Copying exactly, give the lines in the material below from the one with "How do I perform: Click the play" to the one with "Viewport: 1147px width, 707px height.", ends included, and nothing besides.

▶ RECORD SET
%%
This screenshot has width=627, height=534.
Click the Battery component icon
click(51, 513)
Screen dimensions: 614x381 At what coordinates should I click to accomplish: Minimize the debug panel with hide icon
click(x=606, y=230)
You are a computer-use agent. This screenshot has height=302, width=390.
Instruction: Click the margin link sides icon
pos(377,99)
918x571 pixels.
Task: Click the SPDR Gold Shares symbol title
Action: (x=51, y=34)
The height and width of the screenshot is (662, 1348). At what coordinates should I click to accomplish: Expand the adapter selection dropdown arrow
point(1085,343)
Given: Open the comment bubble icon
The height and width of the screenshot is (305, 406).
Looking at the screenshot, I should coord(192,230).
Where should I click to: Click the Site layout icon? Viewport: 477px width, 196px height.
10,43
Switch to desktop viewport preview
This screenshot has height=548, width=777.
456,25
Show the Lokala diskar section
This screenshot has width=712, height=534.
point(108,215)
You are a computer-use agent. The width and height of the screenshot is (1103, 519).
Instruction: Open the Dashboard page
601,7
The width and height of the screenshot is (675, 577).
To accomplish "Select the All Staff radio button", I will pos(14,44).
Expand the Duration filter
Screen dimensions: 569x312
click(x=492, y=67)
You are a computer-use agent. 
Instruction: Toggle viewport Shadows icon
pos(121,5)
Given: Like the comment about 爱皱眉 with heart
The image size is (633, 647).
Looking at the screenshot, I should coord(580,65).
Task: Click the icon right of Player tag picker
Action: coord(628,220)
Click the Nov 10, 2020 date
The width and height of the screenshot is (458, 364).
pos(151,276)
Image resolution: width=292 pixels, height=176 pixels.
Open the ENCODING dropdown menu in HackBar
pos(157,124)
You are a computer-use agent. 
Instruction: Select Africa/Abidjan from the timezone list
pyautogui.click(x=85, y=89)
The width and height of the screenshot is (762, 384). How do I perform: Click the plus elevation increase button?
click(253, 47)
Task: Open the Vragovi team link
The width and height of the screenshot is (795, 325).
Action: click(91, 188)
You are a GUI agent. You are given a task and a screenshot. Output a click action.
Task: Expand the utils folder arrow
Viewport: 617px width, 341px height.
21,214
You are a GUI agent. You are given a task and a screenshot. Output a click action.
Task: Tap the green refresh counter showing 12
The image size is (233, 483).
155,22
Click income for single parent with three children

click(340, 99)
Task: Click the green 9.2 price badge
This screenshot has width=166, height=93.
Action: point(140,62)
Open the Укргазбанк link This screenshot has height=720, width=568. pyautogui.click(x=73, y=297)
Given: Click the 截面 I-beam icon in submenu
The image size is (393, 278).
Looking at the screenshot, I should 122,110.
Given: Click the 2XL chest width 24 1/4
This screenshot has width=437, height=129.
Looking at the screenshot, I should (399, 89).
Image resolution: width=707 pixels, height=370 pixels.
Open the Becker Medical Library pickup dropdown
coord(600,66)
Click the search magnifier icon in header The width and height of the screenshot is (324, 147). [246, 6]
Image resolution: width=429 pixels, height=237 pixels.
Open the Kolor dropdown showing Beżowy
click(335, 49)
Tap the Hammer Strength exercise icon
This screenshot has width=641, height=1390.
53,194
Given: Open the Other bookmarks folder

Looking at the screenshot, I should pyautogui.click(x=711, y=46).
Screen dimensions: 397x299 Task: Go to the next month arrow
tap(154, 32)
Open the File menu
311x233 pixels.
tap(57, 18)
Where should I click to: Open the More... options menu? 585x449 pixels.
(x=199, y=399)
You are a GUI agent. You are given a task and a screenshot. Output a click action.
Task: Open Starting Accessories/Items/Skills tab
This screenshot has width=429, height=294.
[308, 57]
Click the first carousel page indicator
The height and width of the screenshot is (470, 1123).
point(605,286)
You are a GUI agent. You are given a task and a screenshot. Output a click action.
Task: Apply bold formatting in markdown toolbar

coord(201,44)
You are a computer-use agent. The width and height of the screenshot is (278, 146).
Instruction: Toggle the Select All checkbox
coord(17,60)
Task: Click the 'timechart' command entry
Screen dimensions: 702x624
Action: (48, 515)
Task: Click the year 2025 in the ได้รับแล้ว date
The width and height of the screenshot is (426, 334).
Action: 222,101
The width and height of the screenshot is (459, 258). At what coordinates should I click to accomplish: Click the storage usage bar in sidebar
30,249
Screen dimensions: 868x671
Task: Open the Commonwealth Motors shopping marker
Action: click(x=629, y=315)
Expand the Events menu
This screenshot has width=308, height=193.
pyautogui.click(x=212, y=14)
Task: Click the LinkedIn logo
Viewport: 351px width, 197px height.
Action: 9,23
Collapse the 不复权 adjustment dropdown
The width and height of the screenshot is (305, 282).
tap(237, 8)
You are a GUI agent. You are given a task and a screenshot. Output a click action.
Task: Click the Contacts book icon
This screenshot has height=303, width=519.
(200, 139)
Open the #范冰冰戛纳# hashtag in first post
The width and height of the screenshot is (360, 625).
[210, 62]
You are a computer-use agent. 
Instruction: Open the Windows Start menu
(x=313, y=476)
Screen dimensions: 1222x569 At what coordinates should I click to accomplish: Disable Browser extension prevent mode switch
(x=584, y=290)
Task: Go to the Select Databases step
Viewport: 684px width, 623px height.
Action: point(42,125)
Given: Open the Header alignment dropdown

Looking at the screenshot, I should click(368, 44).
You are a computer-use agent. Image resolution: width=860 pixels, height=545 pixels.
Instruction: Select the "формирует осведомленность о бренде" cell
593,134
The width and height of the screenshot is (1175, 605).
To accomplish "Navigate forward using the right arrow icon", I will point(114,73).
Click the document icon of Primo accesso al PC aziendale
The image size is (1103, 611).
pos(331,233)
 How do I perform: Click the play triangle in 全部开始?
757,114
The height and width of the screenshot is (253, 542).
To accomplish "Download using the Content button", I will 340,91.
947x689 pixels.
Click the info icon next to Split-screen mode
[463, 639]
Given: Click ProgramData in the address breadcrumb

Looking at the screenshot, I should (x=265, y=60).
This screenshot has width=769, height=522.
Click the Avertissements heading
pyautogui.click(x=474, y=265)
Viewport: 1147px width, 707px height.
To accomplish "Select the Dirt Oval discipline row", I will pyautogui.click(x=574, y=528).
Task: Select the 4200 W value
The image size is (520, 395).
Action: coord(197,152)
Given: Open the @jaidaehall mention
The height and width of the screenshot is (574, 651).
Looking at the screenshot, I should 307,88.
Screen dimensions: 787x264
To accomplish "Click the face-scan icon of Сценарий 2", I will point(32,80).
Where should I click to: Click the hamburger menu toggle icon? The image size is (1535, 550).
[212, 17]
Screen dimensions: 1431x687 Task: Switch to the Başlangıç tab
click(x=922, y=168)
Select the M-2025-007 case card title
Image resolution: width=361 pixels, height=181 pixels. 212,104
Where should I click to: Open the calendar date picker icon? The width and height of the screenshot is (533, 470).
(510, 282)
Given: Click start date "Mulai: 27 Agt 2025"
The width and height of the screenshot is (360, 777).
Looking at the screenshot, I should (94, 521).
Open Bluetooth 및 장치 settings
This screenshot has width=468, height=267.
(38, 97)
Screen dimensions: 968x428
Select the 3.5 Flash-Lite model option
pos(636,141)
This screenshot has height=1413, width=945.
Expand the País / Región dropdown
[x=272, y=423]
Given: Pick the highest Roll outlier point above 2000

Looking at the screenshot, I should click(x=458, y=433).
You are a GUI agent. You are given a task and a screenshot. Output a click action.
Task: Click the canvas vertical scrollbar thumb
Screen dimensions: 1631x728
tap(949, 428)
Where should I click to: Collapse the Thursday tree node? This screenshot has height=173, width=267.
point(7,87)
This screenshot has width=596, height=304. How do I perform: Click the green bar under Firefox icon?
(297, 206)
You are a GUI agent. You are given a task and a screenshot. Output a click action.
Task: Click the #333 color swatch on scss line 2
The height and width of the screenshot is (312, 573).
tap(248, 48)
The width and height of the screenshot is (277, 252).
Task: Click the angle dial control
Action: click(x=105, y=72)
%%
▶ TASK SOLUTION
 How do I perform: Click the play triangle in 全部开始?
757,114
The height and width of the screenshot is (253, 542).
To accomplish "Download using the Content button", I will 340,91.
947x689 pixels.
Click the info icon next to Split-screen mode
[463, 639]
Given: Click ProgramData in the address breadcrumb

Looking at the screenshot, I should (x=265, y=60).
This screenshot has width=769, height=522.
Click the Avertissements heading
pyautogui.click(x=474, y=265)
Viewport: 1147px width, 707px height.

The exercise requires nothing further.